Acórdão do Supremo Tribunal de Justiça
Processo:
085925
Nº Convencional: JSTJ00025462
Relator: CARLOS CALDAS
Descritores: ACIDENTE DE VIAÇÃO
RESPONSABILIDADE CIVIL POR ACIDENTE DE VIAÇÃO
CONSTITUCIONALIDADE
MATÉRIA DE FACTO
MATÉRIA DE DIREITO
PRESUNÇÃO DE CULPA
COLISÃO DE VEÍCULOS
VELOCÍPEDE
AUTOMÓVEL
COMISSÃO
COMITENTE
COMISSÁRIO
SUPREMO TRIBUNAL DE JUSTIÇA
ASSENTO
Nº do Documento: SJ199410180859251
Data do Acordão: 10/18/1994
Votação: UNANIMIDADE
Tribunal Recurso: T REL LISBOA
Processo no Tribunal Recurso: 6575/93
Data: 02/17/1994
Texto Integral: N
Privacidade: 1
Meio Processual: AGRAVO.
Decisão: NEGADO PROVIMENTO.
Área Temática: DIR PROC CIV. DIR CIV - DIR RESP CIV.
Legislação Nacional:
Jurisprudência Nacional:
Sumário : I - A expressão "conduzido no interesse de alguém", não constitui nenhum conceito de direito, nem sequer é uma conclusão, mas facto material que qualquer pessoa compreende como correspondendo a "conduzido em benefício, favor, ou proveito de alguém".
II - Numa acção por acidente de viação alegar-se que o velocípede interveniente na colisão com um veículo ligeiro era propriedade de uma pessoa sendo conduzido no interesse desta pela vítima, argue-se uma excepção que pode conduzir à absolvição da seguradora do veículo ligeiro dada a presunção de culpa do n. 5 do artigo 503 do Código Civil.
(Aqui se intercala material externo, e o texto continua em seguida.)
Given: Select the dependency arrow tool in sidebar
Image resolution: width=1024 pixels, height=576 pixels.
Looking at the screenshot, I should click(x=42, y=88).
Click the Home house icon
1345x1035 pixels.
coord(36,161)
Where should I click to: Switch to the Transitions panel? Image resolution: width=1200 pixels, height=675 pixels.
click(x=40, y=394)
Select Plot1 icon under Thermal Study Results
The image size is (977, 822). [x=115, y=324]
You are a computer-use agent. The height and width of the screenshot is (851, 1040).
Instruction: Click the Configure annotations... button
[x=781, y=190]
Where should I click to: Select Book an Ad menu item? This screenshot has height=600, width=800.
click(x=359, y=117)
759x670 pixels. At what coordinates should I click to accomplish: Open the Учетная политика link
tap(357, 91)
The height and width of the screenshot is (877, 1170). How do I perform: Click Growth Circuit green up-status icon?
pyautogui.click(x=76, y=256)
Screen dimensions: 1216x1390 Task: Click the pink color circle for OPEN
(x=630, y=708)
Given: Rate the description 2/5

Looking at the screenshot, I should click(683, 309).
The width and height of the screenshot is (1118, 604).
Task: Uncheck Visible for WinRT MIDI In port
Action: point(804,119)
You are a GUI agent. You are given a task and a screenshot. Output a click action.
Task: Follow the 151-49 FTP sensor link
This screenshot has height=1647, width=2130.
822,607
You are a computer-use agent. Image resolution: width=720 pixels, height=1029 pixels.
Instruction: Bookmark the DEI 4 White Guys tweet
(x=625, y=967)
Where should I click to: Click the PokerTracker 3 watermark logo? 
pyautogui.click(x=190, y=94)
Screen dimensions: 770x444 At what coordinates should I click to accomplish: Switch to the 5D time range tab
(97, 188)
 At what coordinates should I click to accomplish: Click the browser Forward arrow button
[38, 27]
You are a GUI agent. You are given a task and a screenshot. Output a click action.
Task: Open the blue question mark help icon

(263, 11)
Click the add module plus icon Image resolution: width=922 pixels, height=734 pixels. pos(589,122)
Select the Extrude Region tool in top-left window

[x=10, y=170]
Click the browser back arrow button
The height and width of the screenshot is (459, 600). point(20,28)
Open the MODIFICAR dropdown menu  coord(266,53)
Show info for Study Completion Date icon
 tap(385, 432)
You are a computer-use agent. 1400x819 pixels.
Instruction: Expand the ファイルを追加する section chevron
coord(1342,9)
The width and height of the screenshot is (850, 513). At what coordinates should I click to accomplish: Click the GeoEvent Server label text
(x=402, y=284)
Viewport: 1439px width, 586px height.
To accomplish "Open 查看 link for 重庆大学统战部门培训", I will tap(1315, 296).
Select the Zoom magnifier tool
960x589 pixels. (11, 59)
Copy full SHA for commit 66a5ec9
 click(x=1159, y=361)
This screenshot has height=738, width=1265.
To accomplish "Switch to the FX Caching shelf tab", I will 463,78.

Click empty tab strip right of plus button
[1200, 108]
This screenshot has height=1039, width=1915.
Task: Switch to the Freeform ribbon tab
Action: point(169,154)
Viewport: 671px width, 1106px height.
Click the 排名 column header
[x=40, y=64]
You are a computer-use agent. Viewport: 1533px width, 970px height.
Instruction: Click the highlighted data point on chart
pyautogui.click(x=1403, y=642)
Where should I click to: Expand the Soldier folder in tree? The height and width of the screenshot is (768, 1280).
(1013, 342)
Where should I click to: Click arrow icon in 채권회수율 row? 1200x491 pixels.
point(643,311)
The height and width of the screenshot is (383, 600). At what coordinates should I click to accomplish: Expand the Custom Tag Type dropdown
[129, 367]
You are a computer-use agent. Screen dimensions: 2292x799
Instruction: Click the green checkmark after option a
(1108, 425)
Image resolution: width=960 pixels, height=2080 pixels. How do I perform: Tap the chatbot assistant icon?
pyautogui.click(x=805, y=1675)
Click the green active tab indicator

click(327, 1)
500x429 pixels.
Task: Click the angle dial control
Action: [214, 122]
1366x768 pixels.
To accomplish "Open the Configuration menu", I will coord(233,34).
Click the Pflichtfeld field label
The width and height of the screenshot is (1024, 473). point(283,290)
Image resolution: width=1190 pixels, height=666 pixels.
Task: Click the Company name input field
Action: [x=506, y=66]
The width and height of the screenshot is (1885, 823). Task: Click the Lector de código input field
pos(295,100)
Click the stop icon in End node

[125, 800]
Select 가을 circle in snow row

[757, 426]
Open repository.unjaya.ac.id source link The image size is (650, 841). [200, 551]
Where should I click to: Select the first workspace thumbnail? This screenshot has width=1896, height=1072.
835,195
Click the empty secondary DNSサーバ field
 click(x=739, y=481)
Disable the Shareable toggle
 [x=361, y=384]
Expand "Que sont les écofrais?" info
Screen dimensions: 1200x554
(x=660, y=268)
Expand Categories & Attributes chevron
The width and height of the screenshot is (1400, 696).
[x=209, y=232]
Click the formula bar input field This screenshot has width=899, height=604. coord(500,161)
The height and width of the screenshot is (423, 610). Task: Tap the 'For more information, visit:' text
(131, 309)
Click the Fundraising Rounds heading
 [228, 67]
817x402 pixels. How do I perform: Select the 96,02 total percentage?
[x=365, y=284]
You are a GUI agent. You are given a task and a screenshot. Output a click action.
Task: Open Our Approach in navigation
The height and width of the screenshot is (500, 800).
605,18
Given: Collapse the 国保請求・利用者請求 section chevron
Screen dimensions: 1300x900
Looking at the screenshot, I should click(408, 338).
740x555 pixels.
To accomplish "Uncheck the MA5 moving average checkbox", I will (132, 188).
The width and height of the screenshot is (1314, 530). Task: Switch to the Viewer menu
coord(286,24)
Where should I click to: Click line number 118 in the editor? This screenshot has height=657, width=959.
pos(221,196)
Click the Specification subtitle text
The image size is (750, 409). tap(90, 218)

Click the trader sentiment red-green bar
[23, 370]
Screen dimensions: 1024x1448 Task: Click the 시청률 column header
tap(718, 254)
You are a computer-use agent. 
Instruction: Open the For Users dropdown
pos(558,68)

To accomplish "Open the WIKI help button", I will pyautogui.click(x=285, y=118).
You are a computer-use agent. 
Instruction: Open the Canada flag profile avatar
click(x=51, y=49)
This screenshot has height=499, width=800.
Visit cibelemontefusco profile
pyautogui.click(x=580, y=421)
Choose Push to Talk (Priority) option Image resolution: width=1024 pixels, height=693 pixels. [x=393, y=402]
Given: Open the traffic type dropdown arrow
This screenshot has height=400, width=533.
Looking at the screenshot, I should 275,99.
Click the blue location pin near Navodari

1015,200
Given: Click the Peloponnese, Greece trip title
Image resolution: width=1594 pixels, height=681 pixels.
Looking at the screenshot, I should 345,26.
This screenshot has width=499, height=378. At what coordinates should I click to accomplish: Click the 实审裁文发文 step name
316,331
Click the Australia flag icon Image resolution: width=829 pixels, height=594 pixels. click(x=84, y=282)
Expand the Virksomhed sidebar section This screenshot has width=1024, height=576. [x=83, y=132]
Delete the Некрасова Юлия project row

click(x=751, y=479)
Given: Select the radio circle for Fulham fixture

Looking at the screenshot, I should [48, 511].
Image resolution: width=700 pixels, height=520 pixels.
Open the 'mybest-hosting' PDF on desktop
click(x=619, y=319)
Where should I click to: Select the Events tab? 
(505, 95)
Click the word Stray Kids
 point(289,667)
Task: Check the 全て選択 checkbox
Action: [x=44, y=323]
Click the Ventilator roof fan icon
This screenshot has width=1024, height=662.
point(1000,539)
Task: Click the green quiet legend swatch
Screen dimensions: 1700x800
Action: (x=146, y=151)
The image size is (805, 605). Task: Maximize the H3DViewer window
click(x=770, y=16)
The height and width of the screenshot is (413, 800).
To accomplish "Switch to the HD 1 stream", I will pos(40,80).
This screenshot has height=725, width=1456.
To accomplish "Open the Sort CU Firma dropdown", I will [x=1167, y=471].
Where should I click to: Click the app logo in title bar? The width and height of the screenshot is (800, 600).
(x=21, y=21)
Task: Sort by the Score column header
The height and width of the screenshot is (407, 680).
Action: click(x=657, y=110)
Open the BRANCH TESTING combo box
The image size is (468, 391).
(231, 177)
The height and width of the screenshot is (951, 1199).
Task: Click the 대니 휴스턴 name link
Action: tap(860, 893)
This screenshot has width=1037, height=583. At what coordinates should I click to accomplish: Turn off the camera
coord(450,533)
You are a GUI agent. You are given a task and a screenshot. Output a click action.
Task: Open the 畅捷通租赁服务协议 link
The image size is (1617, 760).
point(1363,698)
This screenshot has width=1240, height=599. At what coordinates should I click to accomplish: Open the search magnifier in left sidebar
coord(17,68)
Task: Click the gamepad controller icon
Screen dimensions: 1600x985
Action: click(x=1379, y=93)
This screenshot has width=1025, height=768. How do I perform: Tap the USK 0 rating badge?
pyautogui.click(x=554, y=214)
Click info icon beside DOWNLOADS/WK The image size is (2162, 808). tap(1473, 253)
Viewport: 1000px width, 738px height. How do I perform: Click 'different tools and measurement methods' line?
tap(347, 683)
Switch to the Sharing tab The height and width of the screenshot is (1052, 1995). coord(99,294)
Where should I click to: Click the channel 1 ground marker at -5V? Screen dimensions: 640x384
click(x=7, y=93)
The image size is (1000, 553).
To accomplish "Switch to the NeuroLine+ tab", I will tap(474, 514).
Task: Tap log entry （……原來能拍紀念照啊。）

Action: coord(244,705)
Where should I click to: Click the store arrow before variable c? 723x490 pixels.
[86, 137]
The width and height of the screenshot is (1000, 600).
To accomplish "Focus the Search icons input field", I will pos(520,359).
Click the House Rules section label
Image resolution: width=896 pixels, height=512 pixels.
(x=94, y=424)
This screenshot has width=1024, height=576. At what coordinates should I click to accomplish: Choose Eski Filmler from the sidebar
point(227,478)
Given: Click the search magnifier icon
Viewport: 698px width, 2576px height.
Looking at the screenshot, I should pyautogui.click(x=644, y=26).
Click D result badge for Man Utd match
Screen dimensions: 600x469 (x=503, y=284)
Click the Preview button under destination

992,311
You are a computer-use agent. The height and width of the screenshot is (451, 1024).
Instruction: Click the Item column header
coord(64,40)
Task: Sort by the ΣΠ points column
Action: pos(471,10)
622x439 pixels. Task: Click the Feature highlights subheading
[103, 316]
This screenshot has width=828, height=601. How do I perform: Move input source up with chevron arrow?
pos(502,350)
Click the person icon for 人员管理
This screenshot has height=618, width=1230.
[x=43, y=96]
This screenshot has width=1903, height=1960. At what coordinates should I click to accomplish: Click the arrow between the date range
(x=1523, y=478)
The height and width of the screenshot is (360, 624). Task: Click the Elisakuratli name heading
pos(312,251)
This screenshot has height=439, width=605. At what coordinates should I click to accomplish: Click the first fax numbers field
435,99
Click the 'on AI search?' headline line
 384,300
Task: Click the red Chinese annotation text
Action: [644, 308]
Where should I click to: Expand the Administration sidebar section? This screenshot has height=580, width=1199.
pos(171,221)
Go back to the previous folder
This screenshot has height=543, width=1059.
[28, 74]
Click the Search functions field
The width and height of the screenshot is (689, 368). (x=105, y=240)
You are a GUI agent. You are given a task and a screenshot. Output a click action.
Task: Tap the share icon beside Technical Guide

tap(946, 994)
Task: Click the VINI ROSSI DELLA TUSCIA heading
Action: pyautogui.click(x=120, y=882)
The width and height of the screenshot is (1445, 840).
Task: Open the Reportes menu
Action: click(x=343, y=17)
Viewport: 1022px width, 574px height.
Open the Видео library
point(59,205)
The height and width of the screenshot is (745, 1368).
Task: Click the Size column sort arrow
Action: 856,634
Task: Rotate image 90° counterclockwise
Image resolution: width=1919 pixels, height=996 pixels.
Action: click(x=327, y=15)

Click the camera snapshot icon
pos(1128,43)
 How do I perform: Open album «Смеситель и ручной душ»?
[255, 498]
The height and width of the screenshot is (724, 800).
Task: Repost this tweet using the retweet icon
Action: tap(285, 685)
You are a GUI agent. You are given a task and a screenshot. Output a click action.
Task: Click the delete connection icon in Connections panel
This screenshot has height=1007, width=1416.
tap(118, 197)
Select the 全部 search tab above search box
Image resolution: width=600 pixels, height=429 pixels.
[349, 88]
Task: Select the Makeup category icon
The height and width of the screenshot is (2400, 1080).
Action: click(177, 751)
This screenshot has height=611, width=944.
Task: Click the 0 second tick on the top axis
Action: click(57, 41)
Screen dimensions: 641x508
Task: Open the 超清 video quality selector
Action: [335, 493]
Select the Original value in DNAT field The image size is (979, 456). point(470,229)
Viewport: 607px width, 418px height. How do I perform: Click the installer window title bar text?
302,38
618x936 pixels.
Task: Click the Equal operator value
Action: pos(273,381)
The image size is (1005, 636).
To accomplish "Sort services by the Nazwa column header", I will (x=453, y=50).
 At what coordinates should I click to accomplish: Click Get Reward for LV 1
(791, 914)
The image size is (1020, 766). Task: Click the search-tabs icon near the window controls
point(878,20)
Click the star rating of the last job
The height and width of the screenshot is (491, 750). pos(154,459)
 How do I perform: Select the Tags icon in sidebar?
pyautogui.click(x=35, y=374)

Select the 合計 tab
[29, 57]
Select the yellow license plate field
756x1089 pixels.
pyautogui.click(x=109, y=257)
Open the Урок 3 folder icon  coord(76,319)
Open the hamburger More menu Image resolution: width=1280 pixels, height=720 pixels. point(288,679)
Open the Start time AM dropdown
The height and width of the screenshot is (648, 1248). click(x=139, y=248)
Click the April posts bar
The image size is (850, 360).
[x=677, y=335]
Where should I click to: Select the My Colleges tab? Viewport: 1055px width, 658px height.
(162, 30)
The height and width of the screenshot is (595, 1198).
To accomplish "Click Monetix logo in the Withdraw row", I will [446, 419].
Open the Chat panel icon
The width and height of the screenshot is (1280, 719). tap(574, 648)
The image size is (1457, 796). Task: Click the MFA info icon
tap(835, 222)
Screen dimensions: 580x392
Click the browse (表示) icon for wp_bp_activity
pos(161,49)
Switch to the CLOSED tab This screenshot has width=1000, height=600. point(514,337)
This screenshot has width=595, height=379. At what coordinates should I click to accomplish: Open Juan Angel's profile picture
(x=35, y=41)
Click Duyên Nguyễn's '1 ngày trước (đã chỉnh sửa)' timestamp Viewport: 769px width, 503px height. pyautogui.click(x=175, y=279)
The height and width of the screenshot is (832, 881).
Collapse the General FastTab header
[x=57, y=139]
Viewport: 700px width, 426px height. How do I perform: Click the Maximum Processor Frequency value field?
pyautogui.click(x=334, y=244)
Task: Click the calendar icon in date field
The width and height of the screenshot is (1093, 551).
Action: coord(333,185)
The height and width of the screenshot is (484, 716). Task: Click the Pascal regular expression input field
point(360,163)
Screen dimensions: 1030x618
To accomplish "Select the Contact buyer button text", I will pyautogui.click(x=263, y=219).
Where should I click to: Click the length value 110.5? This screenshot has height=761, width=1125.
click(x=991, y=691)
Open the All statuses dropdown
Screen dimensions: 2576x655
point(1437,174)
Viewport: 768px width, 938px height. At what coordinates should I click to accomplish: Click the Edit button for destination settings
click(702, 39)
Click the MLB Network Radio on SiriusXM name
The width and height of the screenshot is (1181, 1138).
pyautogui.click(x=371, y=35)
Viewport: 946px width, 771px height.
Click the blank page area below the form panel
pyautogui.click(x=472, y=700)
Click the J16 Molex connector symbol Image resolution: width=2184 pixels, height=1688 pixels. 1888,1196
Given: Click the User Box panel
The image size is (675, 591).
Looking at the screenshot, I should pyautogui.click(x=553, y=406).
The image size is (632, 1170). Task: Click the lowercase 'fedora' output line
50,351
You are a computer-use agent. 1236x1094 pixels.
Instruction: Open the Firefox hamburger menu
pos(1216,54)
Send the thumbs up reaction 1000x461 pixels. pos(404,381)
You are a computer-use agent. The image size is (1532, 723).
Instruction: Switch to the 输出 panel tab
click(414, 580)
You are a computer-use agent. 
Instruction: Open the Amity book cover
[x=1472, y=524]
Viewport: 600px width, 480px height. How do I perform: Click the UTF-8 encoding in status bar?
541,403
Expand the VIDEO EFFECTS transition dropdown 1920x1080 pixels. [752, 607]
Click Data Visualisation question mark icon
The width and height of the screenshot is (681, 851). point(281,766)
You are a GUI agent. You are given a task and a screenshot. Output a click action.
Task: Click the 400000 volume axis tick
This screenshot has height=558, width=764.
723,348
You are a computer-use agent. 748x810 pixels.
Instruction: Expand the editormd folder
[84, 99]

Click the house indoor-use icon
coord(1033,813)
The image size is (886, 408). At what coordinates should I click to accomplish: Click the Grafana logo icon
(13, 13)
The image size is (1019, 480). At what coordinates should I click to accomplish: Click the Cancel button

III - O Assento do Supremo Tribunal de Justiça, de 14 de Abril de 1983, que interpretou o n. 3 do artigo 503 do Código Civil, mantém a sua obrigatoriedade, visto que pelo Tribunal Constitucional ainda não foi proferida decisão obrigatória que leve a considerar os Assentos inconstitucionais.